Dua hari kami mengelilingi derah Bantul dan sekitarnya. Dalam dua hari itu saya mendapati banyak para korban gempa yang sudah kembali memunguti reruntuhan dan puing-puing rumahnya. Mereka kembali melanjutkan hidup mereka dan tidak terlalu dalam menyelami kesedihan yang sebenarnya teramat sangat. Beberapa malah telah kembalu merumput untuk sapi-sapi mereka. Memang tidak semua orang dapat kembali hidup normal, ada beberapa yang terpaksa kehilangan pekerjaannya karena berbagai hal, mulai dari fisik yang tidak memungkinkan hingga tempat kerja yang roboh akibat diguncang gempa. Mereka sementara harus berteduh dalam dinginnya tenda-tenda yang ketika saya tidur untuk beberapa jam saja harus bersin-bersin dan pilek karena kedinginan. Saya tak bisa membayangkan kalau saya harus mengalami seperti yang mereka alami.

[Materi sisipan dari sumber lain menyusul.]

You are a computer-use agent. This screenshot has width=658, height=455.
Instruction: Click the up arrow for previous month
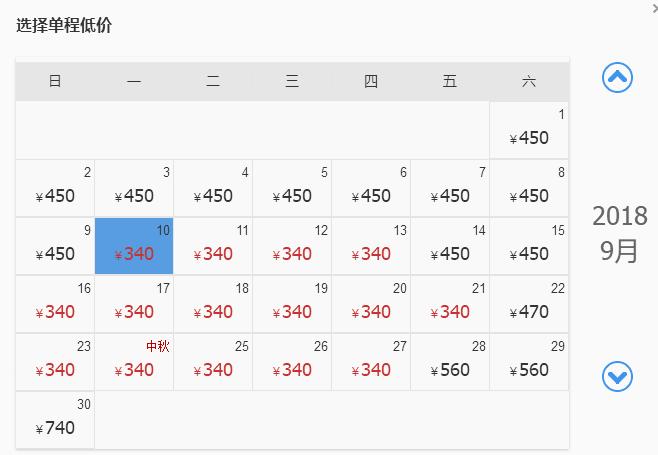(618, 77)
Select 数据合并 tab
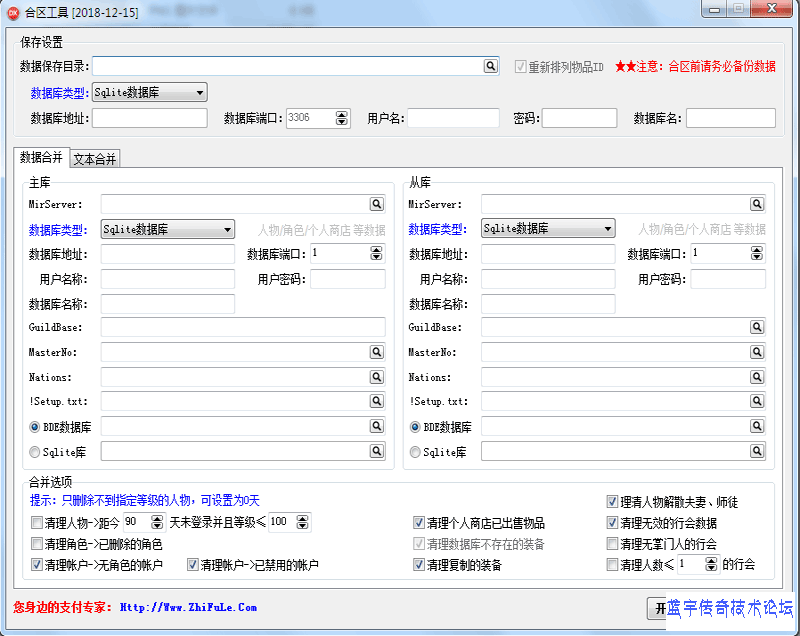 coord(41,158)
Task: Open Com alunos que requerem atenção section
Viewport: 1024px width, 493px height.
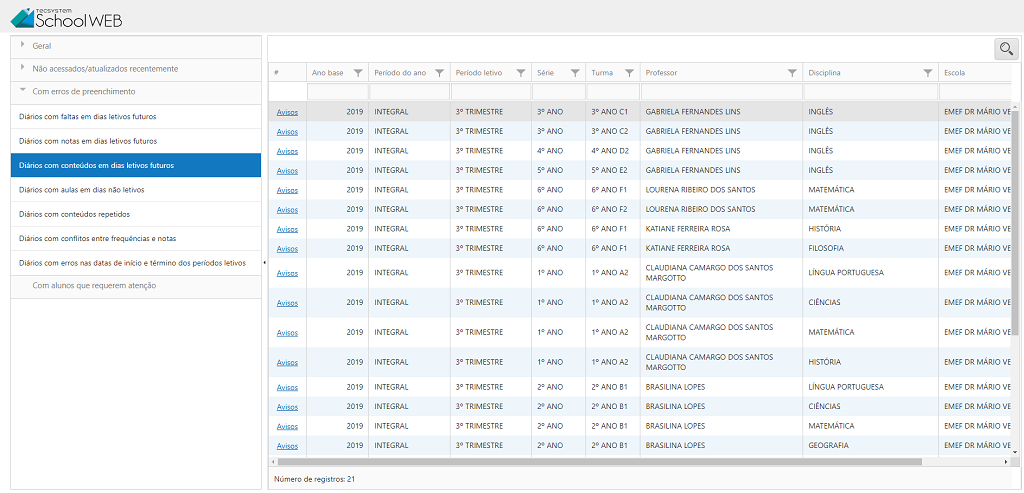Action: tap(94, 285)
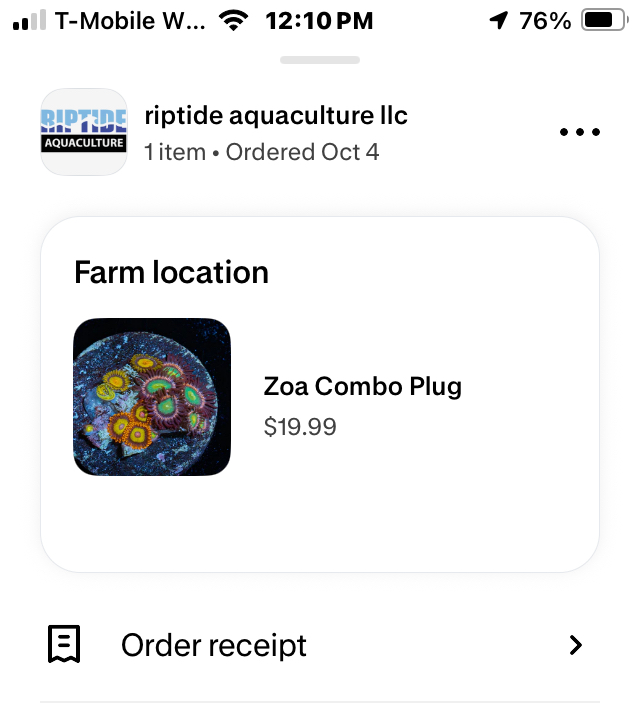Tap the Farm location heading
This screenshot has height=703, width=640.
171,272
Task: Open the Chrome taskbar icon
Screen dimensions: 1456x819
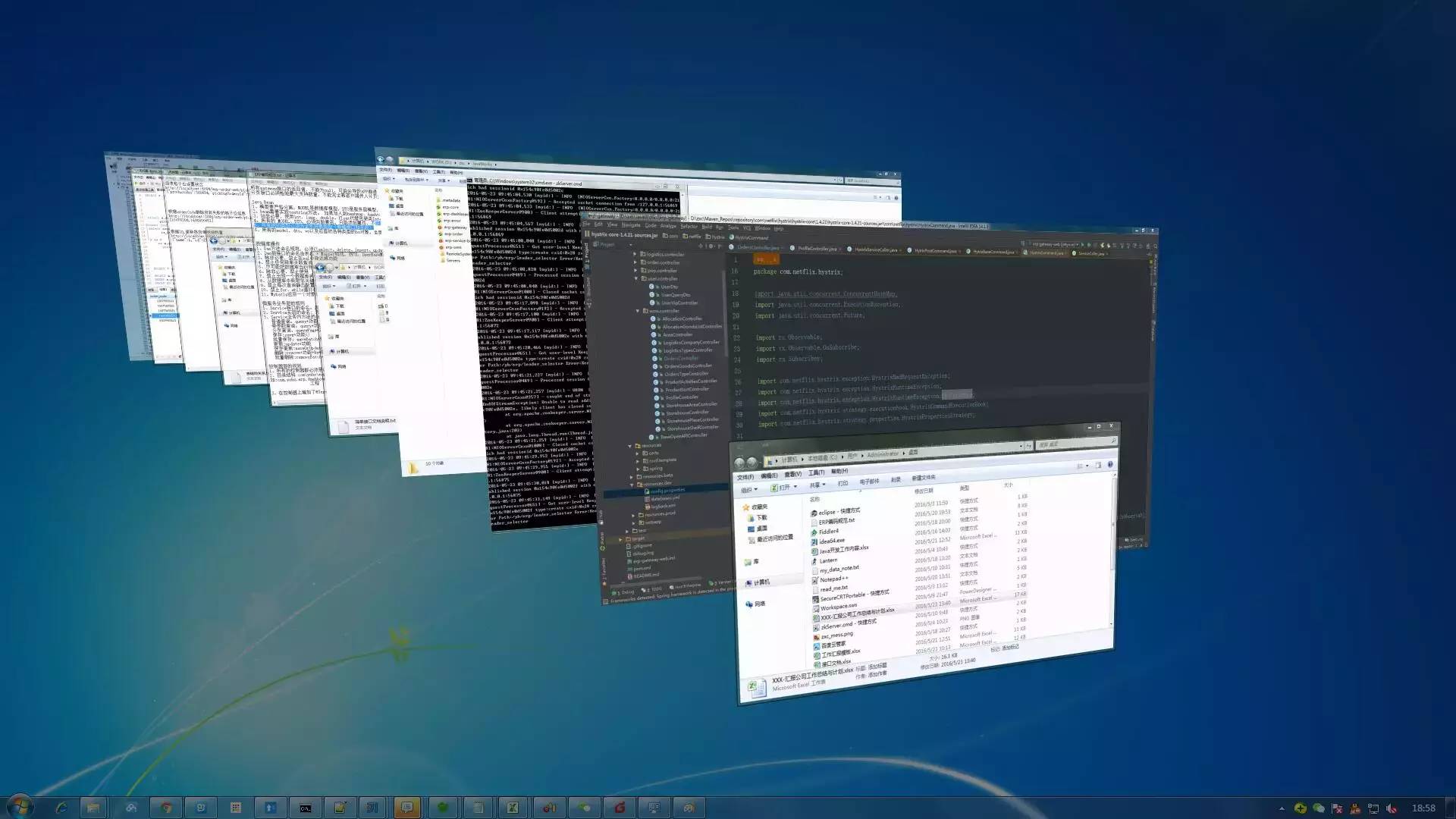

Tapi itu semua tak membuat mereka (masyarakat jogja) terperosok dalam kesedihan yang berlarut. Mereka kembali dengan semangat juang yang tinggi untuk kembali melanjutkan hidup dan menerima apa adanya apa yang telah terjadi. Dalam bahasa jawa “nrimo”. Jadi teringat tulisan “saatnya berterimakasih pada jogja”, yang menyatakan bahwa jogja adalah kota perjuangan. Kali ini Jogja kembali dihadapkan dengan perjuangan yang lebih keras. Saya yakin Jogja yang telah terbiasa ‘prihatin’ dapat kembali bangkit dari hal ini dengan segera. Apalagi setelah melihat sendiri perjuangan mereka. Mungkin 3 bulan masa darurat yang ditetapkan oleh pemerintah terlalu lama bagi Jogja yang biasa dengan segala bentuk perjuangan untuk kembali bersemangat.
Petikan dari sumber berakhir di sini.